I first saw it quite by chance in the mid 90s, we had an early morning flight and I was excited about that but couldn't sleep so I switched on the telly...and there was freaky Rhonda Shear on USA's Up All Night. The late night movies were one of the Friday 13th films (I think Part 5) and....The Warriors! Mum heard the telly on and came over with some ice-cream and we had a girl's night out. Since then, I've watched it at least once per year. Too bad there wasn't a sequel....there was an imagined one in the comics called The Warriors: Jailbreak which actually had a good plot. After all the gang-arrests at Van Cortlandt Park (where Cyrus called the meeting), the jails are filled to capacity so Ajax is taken to a detention center that's not as fortified as a city jail. The Warriors learn this and plan to spring him by forming an (uneasy) alliance with The Riffs as some of their men are there too. Inside the detention-center, Ajax is defiant as ever and the target of a psychopath Baseball Furies member who wants to earn his stripes by killing Ajax. Might have made a great film....

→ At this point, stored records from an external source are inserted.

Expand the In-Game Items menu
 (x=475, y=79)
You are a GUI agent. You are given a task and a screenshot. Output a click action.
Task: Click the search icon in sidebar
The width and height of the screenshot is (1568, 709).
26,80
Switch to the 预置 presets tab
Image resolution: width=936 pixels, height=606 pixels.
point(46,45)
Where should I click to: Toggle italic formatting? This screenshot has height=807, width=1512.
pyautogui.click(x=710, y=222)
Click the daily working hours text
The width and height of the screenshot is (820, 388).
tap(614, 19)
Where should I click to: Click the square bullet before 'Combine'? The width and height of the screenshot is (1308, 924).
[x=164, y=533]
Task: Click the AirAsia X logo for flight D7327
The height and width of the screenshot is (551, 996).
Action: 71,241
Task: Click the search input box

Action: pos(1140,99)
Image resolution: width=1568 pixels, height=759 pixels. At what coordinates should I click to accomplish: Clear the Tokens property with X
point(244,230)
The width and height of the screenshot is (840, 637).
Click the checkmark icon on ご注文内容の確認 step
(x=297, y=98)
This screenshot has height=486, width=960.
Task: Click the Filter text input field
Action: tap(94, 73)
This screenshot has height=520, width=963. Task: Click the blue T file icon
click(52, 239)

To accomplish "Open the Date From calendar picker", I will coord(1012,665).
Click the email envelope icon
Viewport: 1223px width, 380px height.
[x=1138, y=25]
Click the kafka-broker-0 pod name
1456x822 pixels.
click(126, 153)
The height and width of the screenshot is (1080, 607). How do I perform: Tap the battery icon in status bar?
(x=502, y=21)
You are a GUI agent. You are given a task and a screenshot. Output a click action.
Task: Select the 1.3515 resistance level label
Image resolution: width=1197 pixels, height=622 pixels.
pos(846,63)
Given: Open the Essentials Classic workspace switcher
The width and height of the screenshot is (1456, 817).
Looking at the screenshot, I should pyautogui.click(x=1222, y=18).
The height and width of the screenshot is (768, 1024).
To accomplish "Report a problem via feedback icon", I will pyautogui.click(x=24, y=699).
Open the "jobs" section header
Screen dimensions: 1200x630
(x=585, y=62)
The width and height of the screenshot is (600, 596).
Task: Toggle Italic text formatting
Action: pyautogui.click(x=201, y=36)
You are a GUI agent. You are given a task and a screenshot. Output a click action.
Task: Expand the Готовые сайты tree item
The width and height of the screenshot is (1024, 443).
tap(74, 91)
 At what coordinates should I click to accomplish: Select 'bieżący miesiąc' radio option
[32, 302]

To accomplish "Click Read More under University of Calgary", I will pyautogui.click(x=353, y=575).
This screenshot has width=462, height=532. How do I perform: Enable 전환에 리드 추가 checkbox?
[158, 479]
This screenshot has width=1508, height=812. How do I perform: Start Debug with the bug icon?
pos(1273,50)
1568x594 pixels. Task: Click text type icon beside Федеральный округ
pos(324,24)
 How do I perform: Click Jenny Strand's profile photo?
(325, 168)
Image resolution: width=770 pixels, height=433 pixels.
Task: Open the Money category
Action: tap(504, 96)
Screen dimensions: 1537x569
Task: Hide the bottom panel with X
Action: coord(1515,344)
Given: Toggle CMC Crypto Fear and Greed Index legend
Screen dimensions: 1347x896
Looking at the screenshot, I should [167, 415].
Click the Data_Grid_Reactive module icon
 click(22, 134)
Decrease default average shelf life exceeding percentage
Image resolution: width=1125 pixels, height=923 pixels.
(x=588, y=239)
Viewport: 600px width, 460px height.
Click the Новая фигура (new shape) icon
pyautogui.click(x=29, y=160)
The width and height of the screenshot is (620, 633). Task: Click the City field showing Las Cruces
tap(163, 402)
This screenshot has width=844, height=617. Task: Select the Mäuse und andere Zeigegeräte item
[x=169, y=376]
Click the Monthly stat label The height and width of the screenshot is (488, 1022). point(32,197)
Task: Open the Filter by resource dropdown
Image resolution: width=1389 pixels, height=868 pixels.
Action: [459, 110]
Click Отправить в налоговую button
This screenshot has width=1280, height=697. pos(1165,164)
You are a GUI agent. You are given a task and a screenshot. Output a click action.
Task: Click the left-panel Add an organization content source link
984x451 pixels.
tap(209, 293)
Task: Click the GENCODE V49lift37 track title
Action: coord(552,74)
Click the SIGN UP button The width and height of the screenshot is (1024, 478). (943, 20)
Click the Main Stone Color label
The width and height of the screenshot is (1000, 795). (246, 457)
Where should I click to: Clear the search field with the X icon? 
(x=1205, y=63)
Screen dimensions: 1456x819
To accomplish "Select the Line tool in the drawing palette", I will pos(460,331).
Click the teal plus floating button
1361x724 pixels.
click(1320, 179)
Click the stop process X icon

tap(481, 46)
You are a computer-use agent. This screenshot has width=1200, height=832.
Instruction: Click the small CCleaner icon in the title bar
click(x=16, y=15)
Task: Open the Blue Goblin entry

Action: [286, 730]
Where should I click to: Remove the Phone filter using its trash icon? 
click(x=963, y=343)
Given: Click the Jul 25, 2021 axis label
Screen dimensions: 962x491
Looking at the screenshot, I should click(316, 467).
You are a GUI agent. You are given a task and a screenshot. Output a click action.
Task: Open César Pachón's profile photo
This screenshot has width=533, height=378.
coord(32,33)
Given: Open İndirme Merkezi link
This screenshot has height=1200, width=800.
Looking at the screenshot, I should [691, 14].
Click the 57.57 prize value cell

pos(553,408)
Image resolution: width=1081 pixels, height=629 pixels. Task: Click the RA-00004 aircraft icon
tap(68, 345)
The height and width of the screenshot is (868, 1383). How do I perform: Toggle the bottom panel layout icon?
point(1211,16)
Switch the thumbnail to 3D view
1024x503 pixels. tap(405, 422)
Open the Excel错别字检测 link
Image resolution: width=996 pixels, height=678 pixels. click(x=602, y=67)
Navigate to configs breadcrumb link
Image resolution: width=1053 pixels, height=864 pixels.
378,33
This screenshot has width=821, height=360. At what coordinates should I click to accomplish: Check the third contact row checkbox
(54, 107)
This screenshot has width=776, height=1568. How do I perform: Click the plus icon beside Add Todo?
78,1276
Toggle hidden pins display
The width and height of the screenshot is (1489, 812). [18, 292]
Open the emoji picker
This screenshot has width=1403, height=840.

I recall seeing the commercial spots, on tv, back in '79, and some news reporting about disturbances at some screenings; but, never saw it in theater. I caught maybe 15 minutes of it, on cable, in St Maarten, when we made a port visit and I crashed, for the night, in the hospitality rooms that the wardroom rented, for just such a thing (rather than going back to the ship, which was at anchor, since they didn't have a pier that could accommodate us). I didn't watch the entire thing until a few years ago. Good movie, though a bit uneven in spots and the fights get a little repetitive. I personally prefer Escape From New York, for that kind of story, though their plots aren't that similar. As far as films he has directed, I have seen: Warriors Southern Comfort 48 Hours Streets of Fire Crossroads Red Heat Another 48 Hours Geronimo: An American Legend Last Man Standing and a few minutes of The Long Riders. For ones where he was just a writer, I have seen: The Mackintosh Man Aliens (he is credited with Story and Executive Producer) Aliens 3 (writer) As producer only: Alien Rustler's Rhapsody Alien Resurrection Prometheus His biggest strengths are as a writer, but he does some interesting stuff, as a director. To my mind, his biggest problem, as a director, is in the editing of his movies. Streets of Fire was one where I really wanted to walk out, after a while, because the best stuff was at the beginning and the very end, then you go through a long slog in the middle. Casting Michael Pare in the lead didn't help. Another 48 Hours was all over the place and nowhere near as good as the first and mostly held up by the leads. Red Heat was Arnold's usual nonsense. Crossroads has good moments, but is really uneven and Ralph Macchio was never convincing as a guitarist. I really liked Geronimo and it got the history right (and used a Native American actor, with Wes Studi). Last Man Standing was decent; not a patch on old Warner gangster movies or Kurosawa; but, decent. Mackintosh Man, which he wrote, and which stars Paul Newman, is a great story and a great film. He also did Assistant Director and Second Assistant work on Take The Money and Run, The Thomas Crown Affair, and on tv westerns, like Gunsmoke, The Wild wild West and Bonanza
|
|
|
Post by codystarbuck on Apr 25, 2024 21:00:52 GMT -5
ps I've been trying to catch Long Riders for a bit, to see the Keach vs Carradine dynamic.
|
|
|
Post by berkley on Apr 25, 2024 21:03:16 GMT -5
The Long Riders is really good, one of the best "modern" westerns - not really so modern now, of course, 40+ years later. But it felt like it at the time, as westerns were even then no longer as widespread a genre as they had been a decade or two earlier.